What you are asked to do: Every entry below should be restated word for word, except for its images.

Source data:
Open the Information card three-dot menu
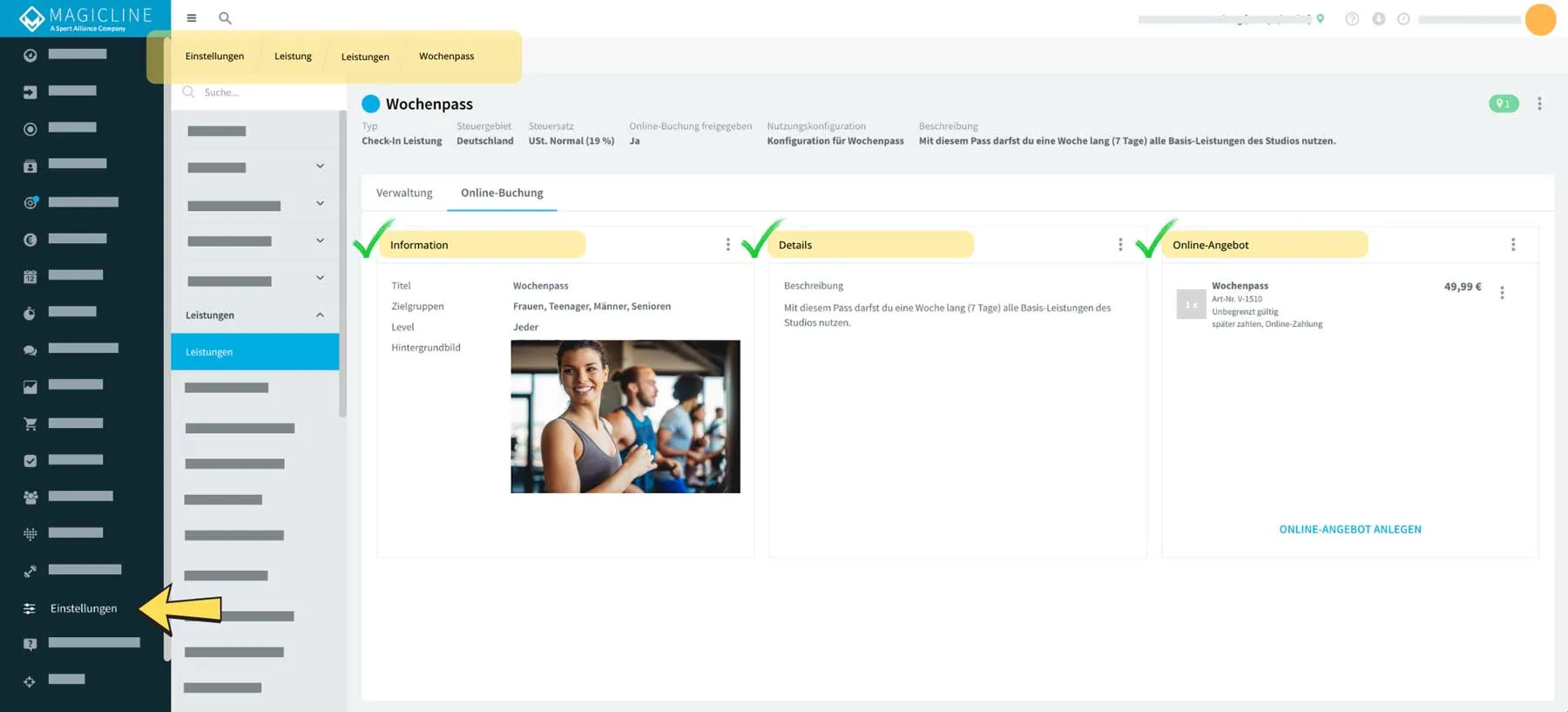Viewport: 1568px width, 712px height. pos(728,245)
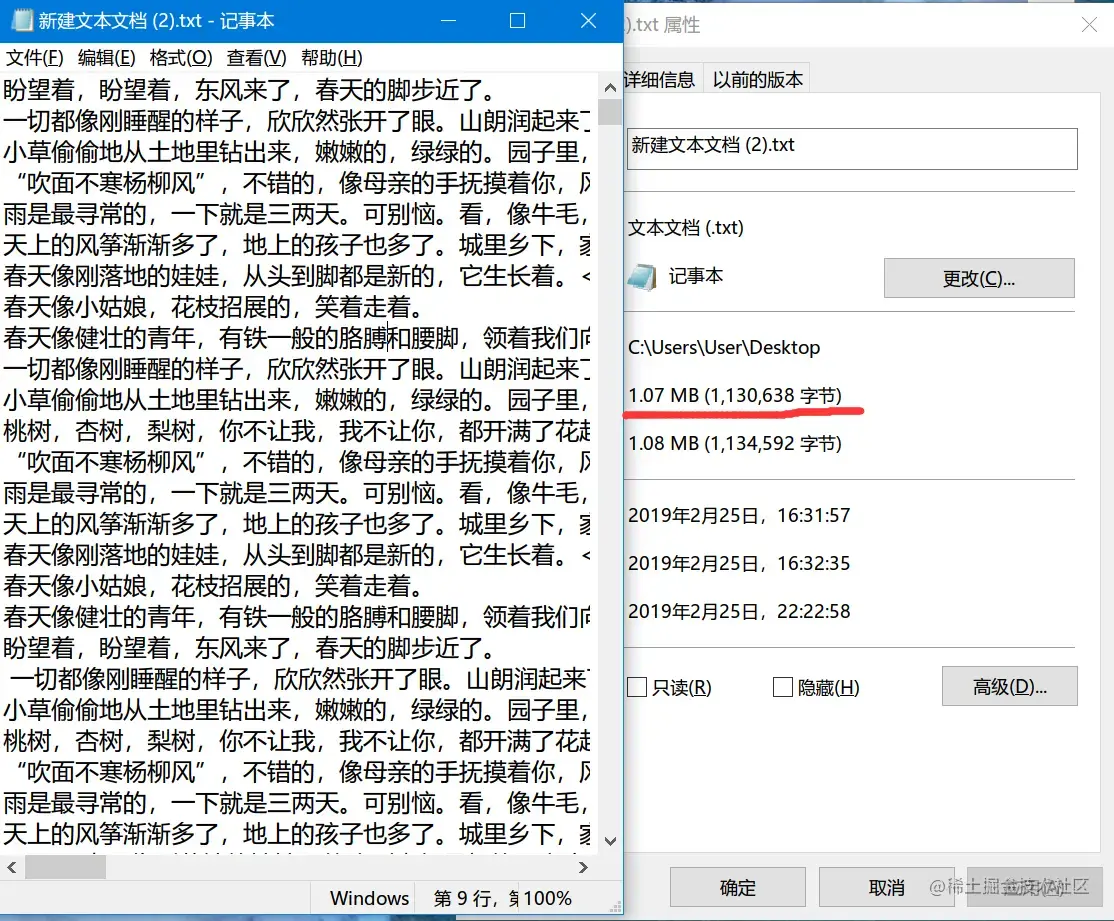The width and height of the screenshot is (1114, 921).
Task: Enable the 隐藏(H) hidden attribute checkbox
Action: point(783,687)

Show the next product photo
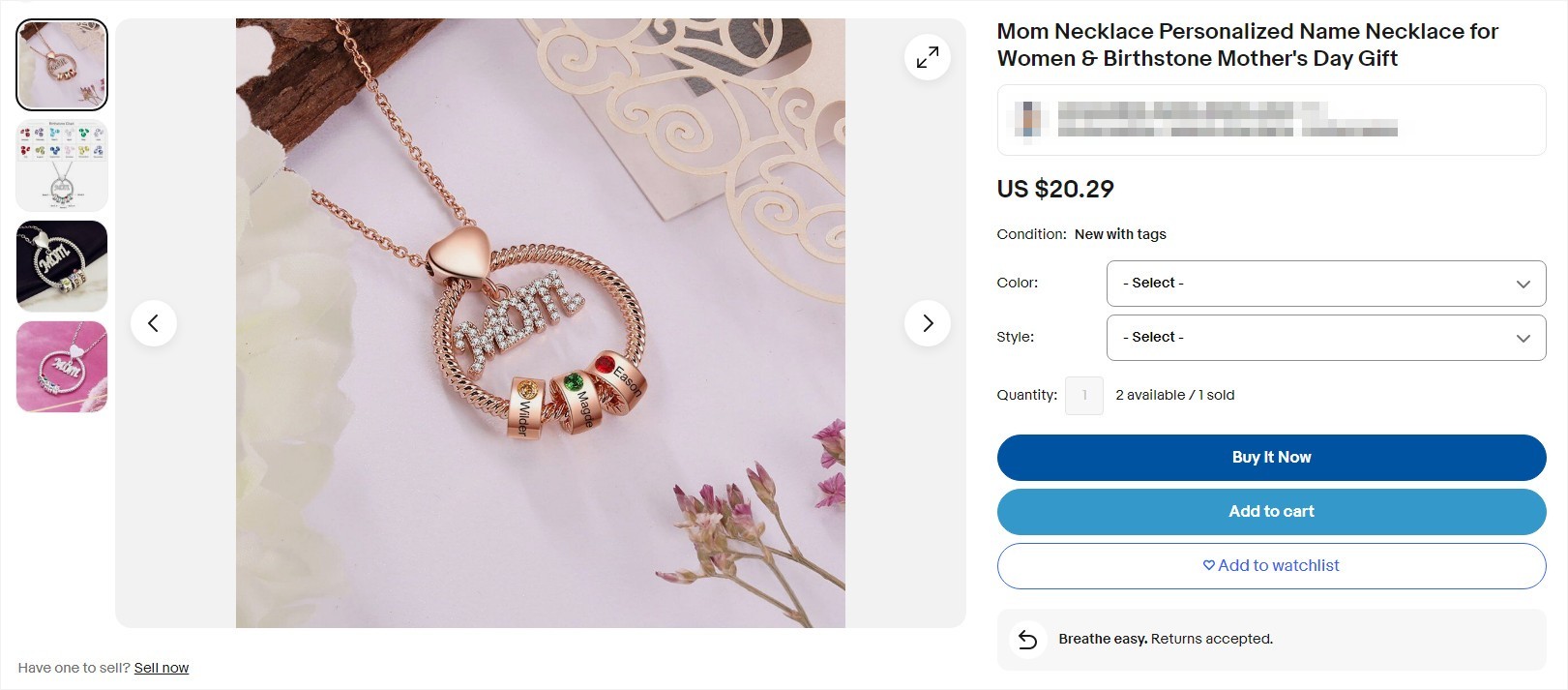(927, 322)
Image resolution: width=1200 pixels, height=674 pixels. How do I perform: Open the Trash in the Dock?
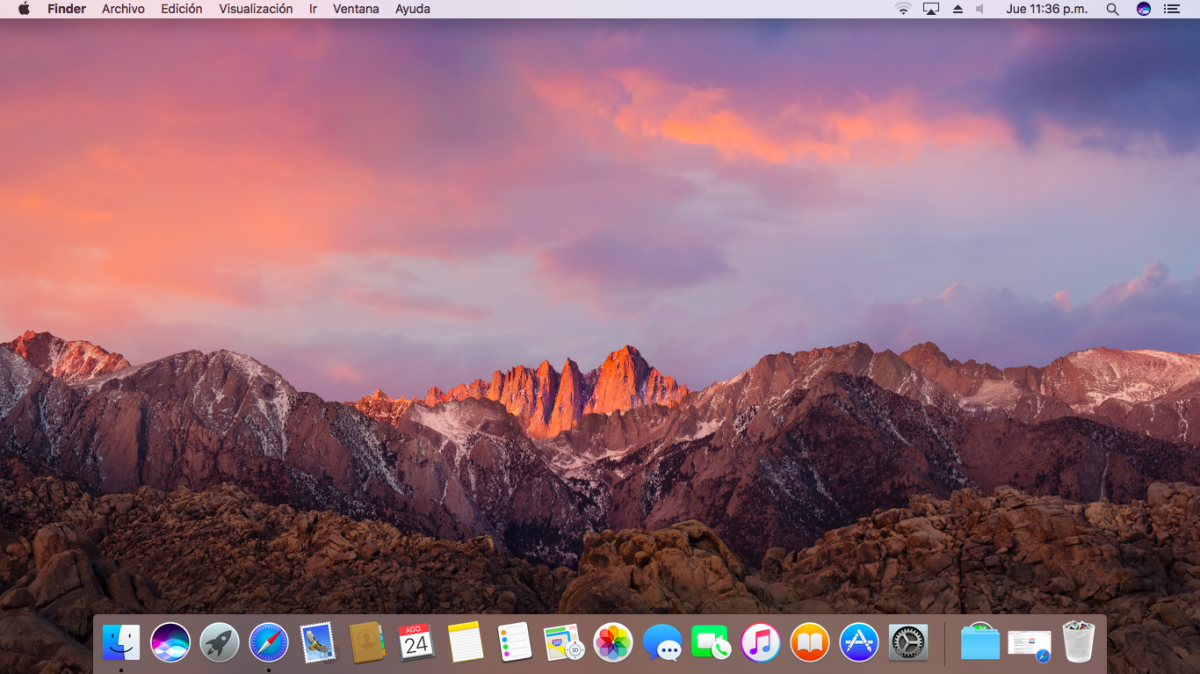1078,642
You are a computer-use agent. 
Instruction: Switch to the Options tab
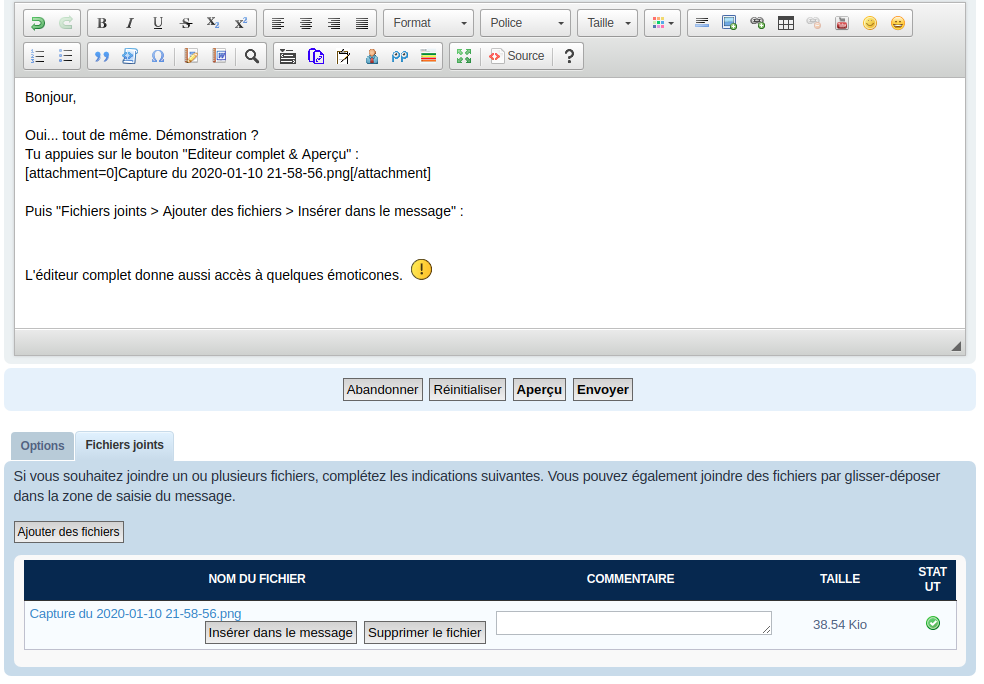coord(42,446)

Response box:
Open the Information card three-dot menu
Viewport: 1568px width, 712px height. pos(728,245)
The width and height of the screenshot is (1114, 921).
Task: Enable the 隐藏(H) hidden attribute checkbox
Action: point(783,687)

Show the next product photo
(927, 322)
Image resolution: width=1200 pixels, height=674 pixels. How do I perform: Open the Trash in the Dock?
1078,642
You are a computer-use agent. 
Instruction: Switch to the Options tab
coord(42,446)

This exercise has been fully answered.